The French government is reportedly anticipating to spend around 10 billion euros ($11.87bn) to buy out minority shareholders in EDF.

The move is part of the proposed restructuring of the multinational electric utility company, in which the current ownership of the French government stands at 83.7%.

Currently under discussion between Paris and the European Commission, the restructuring is expected to result in the formation of a holding company, EDF SA, Reuters reported.

The holding company will be fully state-owned and the proposed restructuring of EDF is codenamed “Project Hercules.”

CGT union executive Sebastien Menesplier was quoted by the news agency as saying: “We are told the state will invest 10 billion euros to buy back the shares held by minority shareholders in order for EDF SA to become 100% state-owned.”

The French government has initiated Project Hercules in order to secure the future of the debt-laden nuclear unit of EDF.

The project was also conceived to enable more attractive part of the business not get impacted by the group’s liabilities.

The proposed restructuring is planned to include nationalisation of the holding company that will incorporate nuclear assets.

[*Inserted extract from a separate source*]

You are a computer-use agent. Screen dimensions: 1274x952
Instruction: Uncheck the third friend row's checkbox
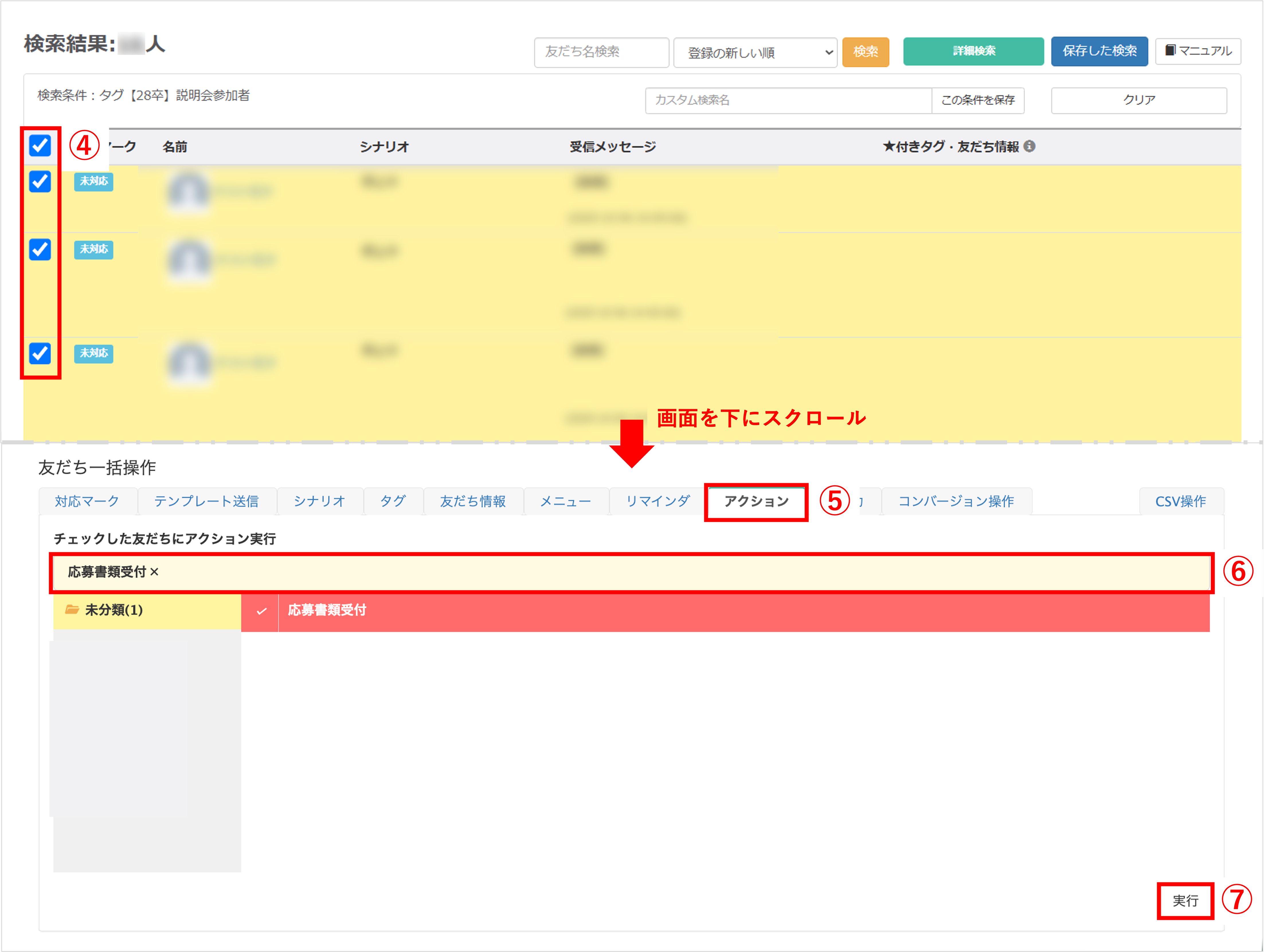(39, 354)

As part of the plans, a separate entity, which will be controlled by the holding company, will be created to hold more lucrative businesses.

EDF earlier said that it would be able to double its growth target for renewable energy if the planned restructuring was given go ahead.

The company expected to expand its renewable energy capacity to 100GW by 2030, if Project Hercules is rolled out.

In February, EDF Renewables, along with its partners Enbridge and wpd, started the construction activities at the 448MW Calvados offshore wind farm in France.